撮影・編集方法には、師匠から教わったものや独自で編み出したもの、色々あると思います。それを惜しげもなく公開してしまうのは、すごいですね。
みなさんにコマ撮りアニメの面白さを知ってもらいたい、コマ撮りを広めたいという気持ちの方が強いのかもしれません。僕自身、子どもの頃にアニメ制作現場のドキュメンタリー番組を見てすごくワクワクしたので、自分もそういう情報を発信できたらいいなと。
篠原さんの活動の根源には、「人を喜ばせたい、楽しませたい」という想いがあるんですね。
そうかもしれませんね。芸術家というより、エンターテイナーみたいなタイプだと思ってます。例えばサーカスみたいに、驚かせたいとか、パフォーマンスで楽しませたいですね。
もう一つ、「仕事になっても、子どもたちに見て欲しい」というテーマが学生時代からあるんですね。それは作品のストーリーづくりにも大きく影響していますね。子どもたちが、とてもピュアに、理屈抜きで喜んでくれる、それが好きなんです。

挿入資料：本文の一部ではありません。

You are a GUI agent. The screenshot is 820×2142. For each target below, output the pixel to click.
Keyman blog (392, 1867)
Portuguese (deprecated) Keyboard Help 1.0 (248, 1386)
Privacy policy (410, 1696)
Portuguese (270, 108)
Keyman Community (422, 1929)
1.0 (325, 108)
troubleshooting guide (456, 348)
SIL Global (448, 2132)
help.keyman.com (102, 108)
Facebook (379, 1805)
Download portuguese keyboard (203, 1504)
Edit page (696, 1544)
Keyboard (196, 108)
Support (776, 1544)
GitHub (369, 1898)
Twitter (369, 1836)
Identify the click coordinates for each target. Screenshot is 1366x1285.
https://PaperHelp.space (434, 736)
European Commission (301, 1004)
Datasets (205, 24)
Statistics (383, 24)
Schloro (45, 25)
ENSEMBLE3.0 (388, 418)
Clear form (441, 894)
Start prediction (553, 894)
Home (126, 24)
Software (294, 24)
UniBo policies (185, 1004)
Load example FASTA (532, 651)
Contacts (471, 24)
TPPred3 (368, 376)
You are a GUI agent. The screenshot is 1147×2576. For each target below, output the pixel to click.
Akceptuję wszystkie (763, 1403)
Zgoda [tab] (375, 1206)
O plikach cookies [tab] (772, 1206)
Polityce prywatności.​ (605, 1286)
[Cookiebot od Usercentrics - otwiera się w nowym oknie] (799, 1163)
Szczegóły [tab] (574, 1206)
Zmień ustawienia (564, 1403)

もちろん大人の方々へ深い感動を届けるような作品もいつかつくってみたいです。
そんな篠原さんが、今後やりたいことについて教えてください。
メイキング動画の話とつながるんですが、つくっている現場を実際に見てもらいたいという思いはあります。例えば、僕自身が全国各地を転々としながら、みなさんの目の前でコマ撮りのつくり方を披露できたら楽しいなという夢があります。あとは、Animist(アニミスト)という名前でYouTubeで活動していますが、Animist完全オリジナルのキャラクターをつくって、コマ撮り作品にしたいとも思っています。
コマ撮りをしながら全国を回る!面白いですね!
では最後に自分の「好き」を仕事にしようとチャレンジする若い世代に向けてメッセージをお願いします。
みなさん自分の好きな仕事や、なりたい理想像があると思います。そこに辿り着つくためにやるべきことをやり抜いたり、流されないように…。信念を大切にして向かっていって欲しいなと思います。同時に、いま世の中で何が求められているのかも、しっかりアンテナを立ててください。その2つが重なるところがきっとあるはずです。それこそが、自分の「好き」を仕事にして続けていくための重要なヒントになると思います。